An explosion of hundreds of new “legal highs” in recent years has left governments around the world in the dust as lawmakers struggle to keep prohibition laws updated as more and more never-before-seen drugs flood the black market.
The United Nations Office on Drugs and Crime (UNODC) said Wednesday that more than 251 new psychoactive substances were available on the black market by mid-2012, a growth of more than 50 percent over 2009. The UNODC’s 2013 World Drug Report finds that these substances are “proliferating at an unprecedented rate and posing unforeseen public health consequences.”
The situation has become so severe that the study says the number of new psychoactive substances available on the black market today exceeds the number of controlled psychoactive substances currently prohibited by governments around the world.
One of the problems governments are having with these rapidly emerging substances is that when they place one drug on a schedule of controlled substances, chemists slightly tweak the molecular structure and re-release the drug, once again technically legal thanks to tiny changes.
“There is a lack of long-term data which would provide a much-needed perspective: no sooner is one substance scheduled, than another one replaces it, thus making it difficult to study the long-term impact of a substance on usage and its health effects,” the study notes.
In other words, prohibition laws have now created a game of cat-and-mouse between authorities and the developers of untested new drugs, and the drug developers are winning.
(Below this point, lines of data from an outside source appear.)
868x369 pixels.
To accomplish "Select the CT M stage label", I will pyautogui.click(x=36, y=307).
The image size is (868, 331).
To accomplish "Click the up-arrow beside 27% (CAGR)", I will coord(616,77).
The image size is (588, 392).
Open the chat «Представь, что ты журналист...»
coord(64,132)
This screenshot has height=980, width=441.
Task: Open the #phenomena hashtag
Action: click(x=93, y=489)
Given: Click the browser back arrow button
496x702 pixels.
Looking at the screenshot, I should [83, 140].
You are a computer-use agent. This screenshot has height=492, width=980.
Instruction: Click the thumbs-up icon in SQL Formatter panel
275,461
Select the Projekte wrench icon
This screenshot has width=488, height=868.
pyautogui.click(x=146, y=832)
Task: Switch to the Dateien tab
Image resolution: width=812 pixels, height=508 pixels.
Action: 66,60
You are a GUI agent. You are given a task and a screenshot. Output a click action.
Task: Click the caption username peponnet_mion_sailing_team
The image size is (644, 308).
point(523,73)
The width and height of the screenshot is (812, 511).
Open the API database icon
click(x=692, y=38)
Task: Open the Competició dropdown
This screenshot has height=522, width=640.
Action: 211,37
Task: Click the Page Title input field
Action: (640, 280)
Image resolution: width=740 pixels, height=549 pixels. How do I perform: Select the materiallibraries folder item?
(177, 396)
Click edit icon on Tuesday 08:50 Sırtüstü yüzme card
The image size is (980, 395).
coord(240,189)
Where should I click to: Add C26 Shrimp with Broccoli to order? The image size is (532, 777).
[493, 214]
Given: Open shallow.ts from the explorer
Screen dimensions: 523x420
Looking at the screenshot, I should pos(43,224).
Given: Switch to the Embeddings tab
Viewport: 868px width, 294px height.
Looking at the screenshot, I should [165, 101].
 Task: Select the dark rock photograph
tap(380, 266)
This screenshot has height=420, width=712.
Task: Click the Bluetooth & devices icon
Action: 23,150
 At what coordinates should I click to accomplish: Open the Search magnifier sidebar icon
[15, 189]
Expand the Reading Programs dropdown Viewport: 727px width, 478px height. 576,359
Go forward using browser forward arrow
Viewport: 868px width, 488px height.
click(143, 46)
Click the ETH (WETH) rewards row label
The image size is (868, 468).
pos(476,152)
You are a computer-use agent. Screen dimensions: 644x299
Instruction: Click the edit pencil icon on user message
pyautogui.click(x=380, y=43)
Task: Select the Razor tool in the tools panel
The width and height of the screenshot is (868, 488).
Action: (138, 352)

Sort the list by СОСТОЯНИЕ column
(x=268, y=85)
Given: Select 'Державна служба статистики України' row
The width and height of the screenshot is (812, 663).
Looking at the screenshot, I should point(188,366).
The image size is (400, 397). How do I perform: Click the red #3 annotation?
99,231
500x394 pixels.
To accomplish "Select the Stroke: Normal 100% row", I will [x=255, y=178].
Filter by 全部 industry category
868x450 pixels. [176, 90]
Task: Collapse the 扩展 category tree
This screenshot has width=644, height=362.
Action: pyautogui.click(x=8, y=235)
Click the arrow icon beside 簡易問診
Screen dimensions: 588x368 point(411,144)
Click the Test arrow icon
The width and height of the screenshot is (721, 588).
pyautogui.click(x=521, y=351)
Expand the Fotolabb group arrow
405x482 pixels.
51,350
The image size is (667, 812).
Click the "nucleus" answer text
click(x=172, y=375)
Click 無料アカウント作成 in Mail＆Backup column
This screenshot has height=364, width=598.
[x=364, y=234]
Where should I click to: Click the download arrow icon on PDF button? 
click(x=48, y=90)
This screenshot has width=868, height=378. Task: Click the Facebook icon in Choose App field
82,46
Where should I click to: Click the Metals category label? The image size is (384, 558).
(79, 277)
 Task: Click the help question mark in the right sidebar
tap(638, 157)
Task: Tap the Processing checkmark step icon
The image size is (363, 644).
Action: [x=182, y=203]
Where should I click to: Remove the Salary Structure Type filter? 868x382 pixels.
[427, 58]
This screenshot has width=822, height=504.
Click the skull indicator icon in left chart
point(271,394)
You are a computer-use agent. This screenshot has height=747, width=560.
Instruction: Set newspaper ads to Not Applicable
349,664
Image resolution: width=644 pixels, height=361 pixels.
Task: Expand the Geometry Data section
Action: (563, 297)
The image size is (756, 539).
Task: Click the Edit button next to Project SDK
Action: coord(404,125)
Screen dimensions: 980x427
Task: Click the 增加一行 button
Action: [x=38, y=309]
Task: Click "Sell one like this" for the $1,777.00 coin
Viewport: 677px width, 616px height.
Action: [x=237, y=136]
A similar effect was observed in the U.S. after authorities banned the psychoactive chemicals in the marijuana-substitute “Spice,” leading to hundreds of variants of the synthetic drug, some with terrifying physical and psychological side-effects.
The UNODC study said that the global body is now coordinating a rapid-response system that will warn governments of these new drugs as they are discovered on streets around the world.
“We have agreed on a path for our ongoing discussion,” UNODC’s executive director, Yury Fedotov, said in an advisory. “I hope it will lead to an affirmation of the importance of the international drug control conventions, as well as an acknowledgement that the conventions are humane, human-rights centered and flexible. There must also be a firm emphasis on health and we must support and promote alternative sustainable livelihoods. It is also essential that we recognize the important role played by criminal justice systems in countering the world drug problem and the need for enhanced work against precursor chemicals.”